Book Review: 'The Book of Skulls' by Robert Silverberg
1 / 5 Stars'The Book of Skulls' first was issued in hardcover by Charles Scribner's Sons in December, 1971. Numerous paperback editions have been published since then, including this Bantam Books edition (196 pp.) from January, 1983, which features a striking cover illustration by Jim Burns.
‘The Book of Skulls’ represents an effort by Silverberg to access the mainstream novel readership as it stood in the early 1970s, namely, the people who belonged to the Book of the Month Club and the Literary Guild, rather than the people who belonged to the Science Fiction Book Club. With ‘Skulls’, Silverberg plainly hoped to emulate the tales of youthful misadventures that proved so successful for Larry McMurtry with ‘The Last Picture Show’ from 1966; Jules Feiffer’s play ‘Carnal Knowledge’, made into a 1971 film; and the novels of Philip Roth (Eli Steinfeld, a character in ‘Skulls’, is essentially a younger version of Roth’s frustrated, self-conflicted Jewish males).
‘Skulls’ is set in the early 1970s. In the opening chapters we are introduced to the four characters: Eli, Oliver, Timothy, and Ned. All are students and roommates at an unnamed Ivy League university in New England. We learn that while poking around the dustier shelves in the basement of the university library, Eli came across a medieval manuscript titled Liber Calvarium, i.e., The Book of Skulls. According to the manuscript, by completing the Trial of the Skulls it is possible to achieve immortality. There is a catch, however: four people must apply for the ritual, and one of them must die at the hands of the others, and one must die by his or her own hand.
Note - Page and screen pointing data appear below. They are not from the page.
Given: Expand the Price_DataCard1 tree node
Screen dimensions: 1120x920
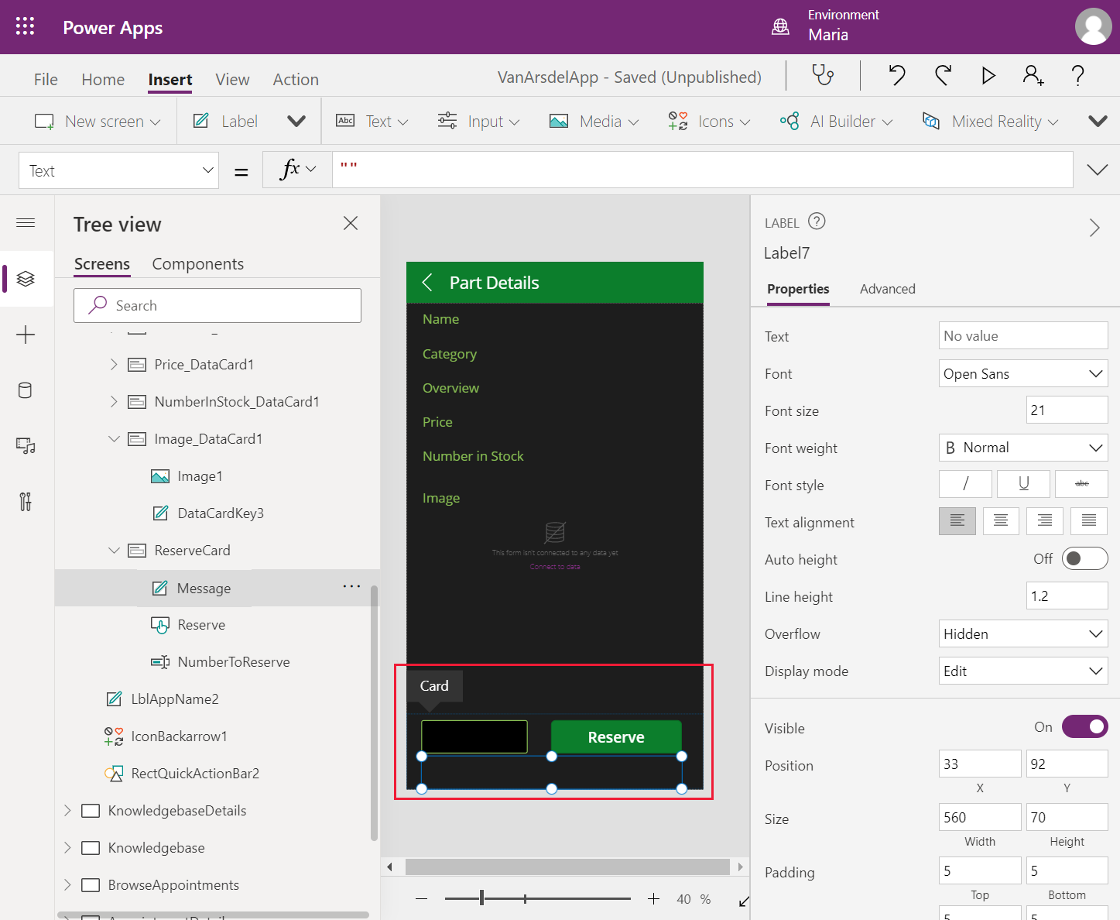Looking at the screenshot, I should [x=114, y=364].
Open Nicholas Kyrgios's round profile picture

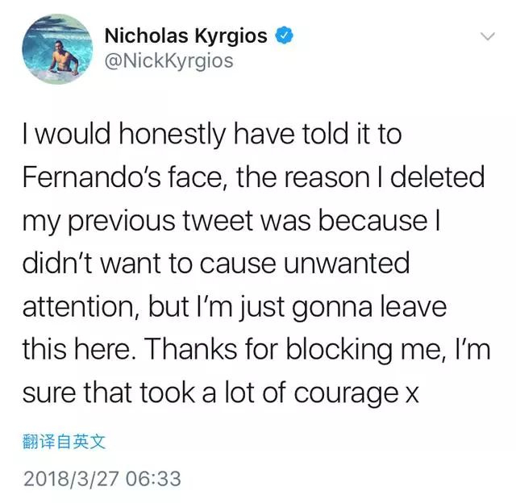click(x=57, y=48)
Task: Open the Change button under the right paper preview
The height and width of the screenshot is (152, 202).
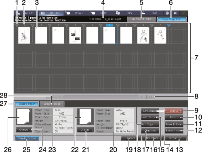Action: coord(85,130)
Would you be willing to wager your life for a 50:50 chance at immortality ? The four boys think that, yes, they would, so as the novel opens, they are on a Spring Break road trip from their university to a remote location in the Arizona desert, where they hope to find the House of Skulls. Once there, Eli, Ned, Timothy, and Oliver will proceed with the Trial, each hoping it’s someone else who winds up with the shorter end of the stick………….
‘The Book of Skulls’ has an intriguing premise but sadly, Silverberg doesn’t do much with it.
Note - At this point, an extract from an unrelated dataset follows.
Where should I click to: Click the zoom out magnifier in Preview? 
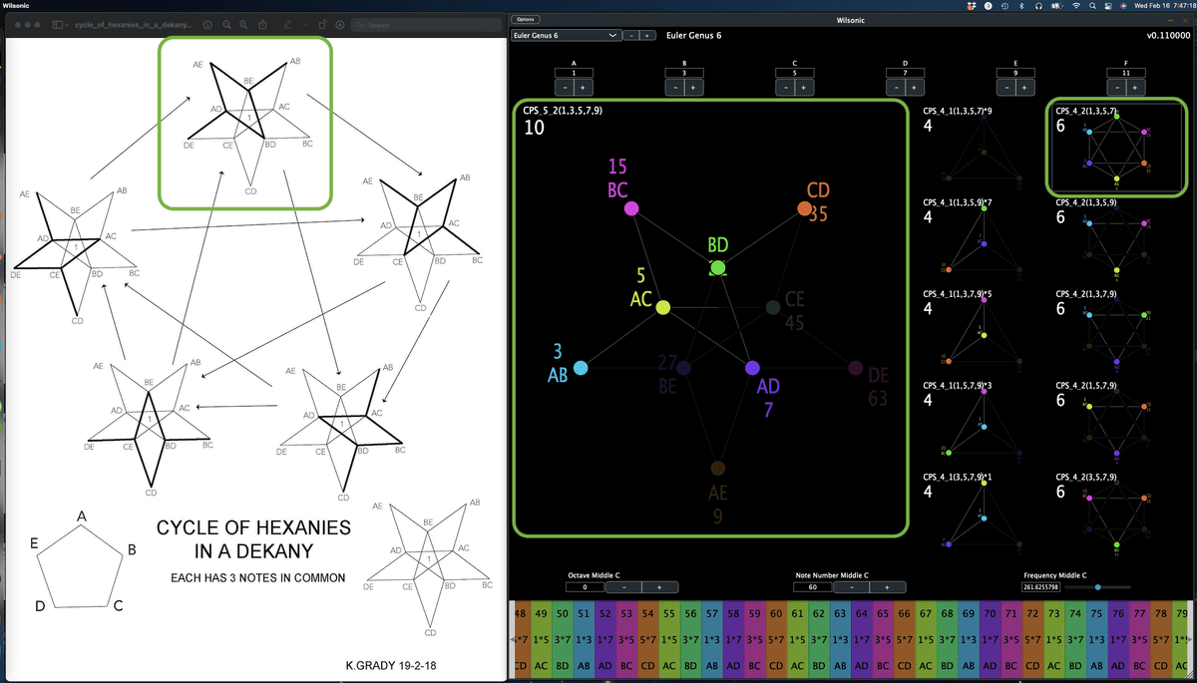226,24
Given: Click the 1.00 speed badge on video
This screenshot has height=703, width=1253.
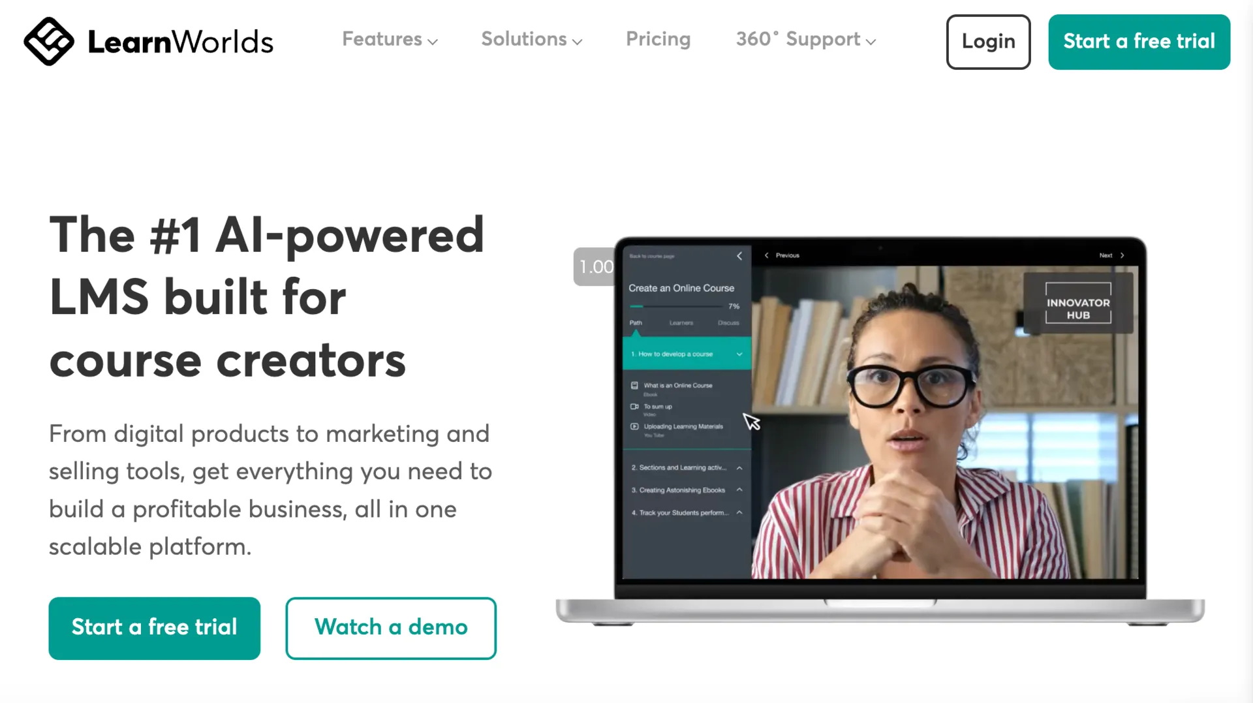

The narrative is rather awkwardly constructed around revolving first-person discourses by each of the four protagonists. Silverberg adopts this procedure in order to expend considerable text on internal monologues, which inform the reader that the boys only are partially convinced that the House of Skulls, and the Trial of Skulls, even exist, but intend to satisfy their curiosity on the matter. When, on page 94, the boys finally do reach the House of Skulls, the remainder of the novel soon exhausts itself in chronicling the boy’s innermost fears and desires over the cost-benefit ratio of their eschatological enterprise. This temporizing simply pads the narrative, and doesn't do much to advance the storyline.
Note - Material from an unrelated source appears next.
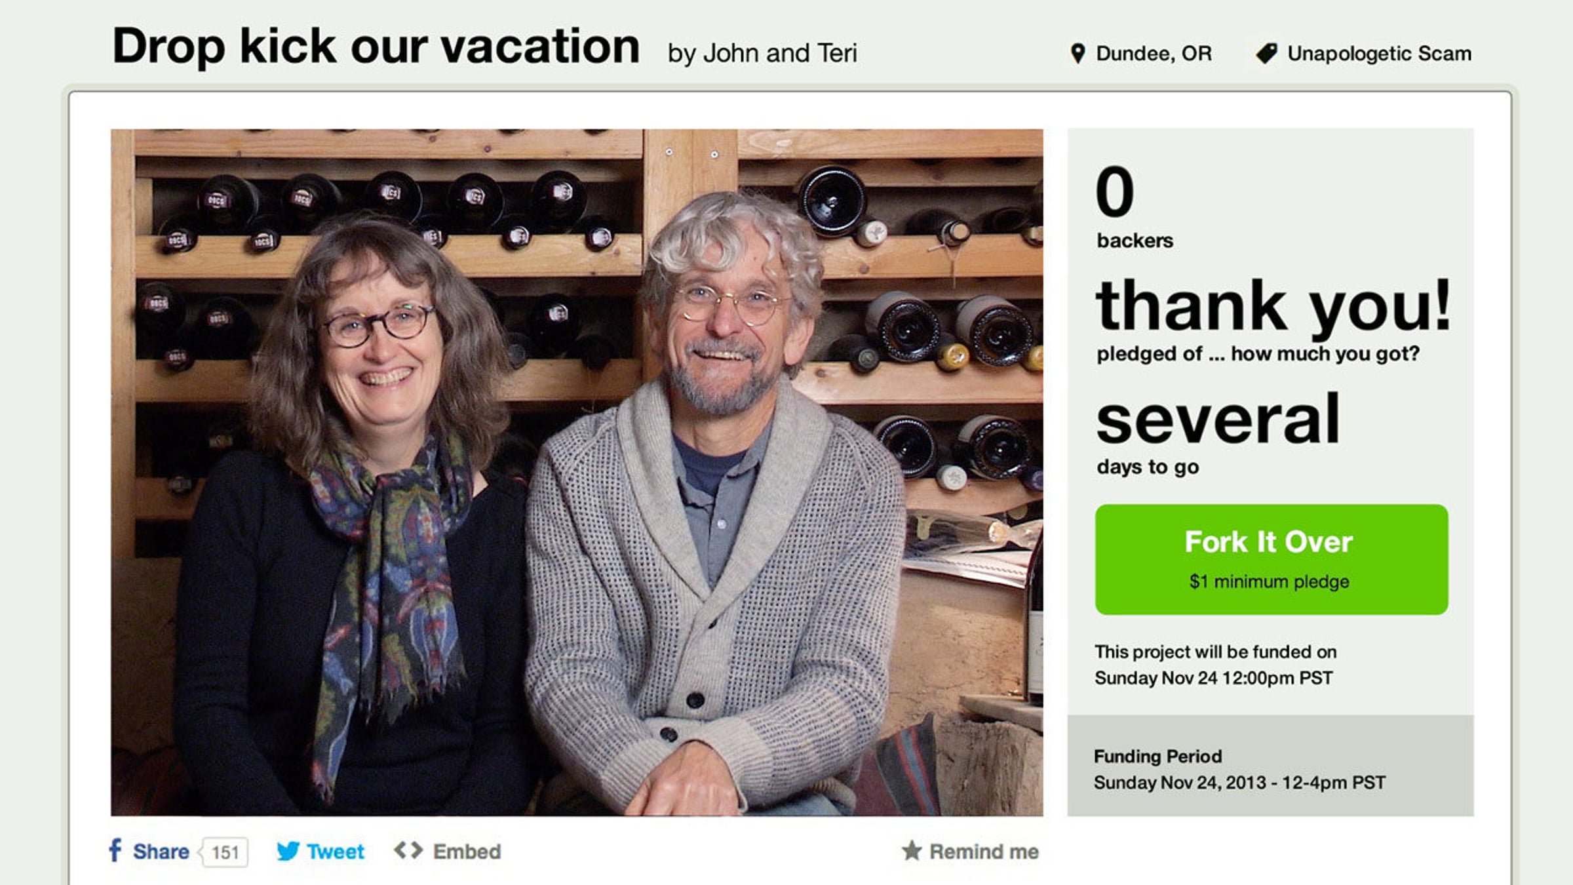Click the couple's project photo thumbnail
This screenshot has width=1573, height=885.
[x=577, y=472]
The novel’s prose style is dense and overwritten, couched in a kind of breathless hipster argot marked by run-on sentences that are compacted into paragraphs that can approach two and one-half pages in length. Readers will have to negotiate phrases in Latin, allusions and expositions on all manner of highbrow topics, and words like:
muniment: an archived document or record
uncial: medieval script
geniza: the area of a synagogue or cemetery where manuscripts or documents are stored
incipit: the opening words of a medieval text
circumvolutely: referring to rolling around or encircling something. While 'circumvoluted' is listed by Merriam-Webster online, 'circumvolutely' isn't listed....?!
By the time the denouement of ‘The Book of Skulls’ finally appeared I was so fatigued from plodding through all the verbiage that I observed the fate of Oliver, Timothy, Ned, and Eli with indifference.
The verdict ? 'The Book of Skulls' fails to engage, neither as a mainstream novel, nor as one of Silverberg's more adventurous excursions outside the sci-fi genre.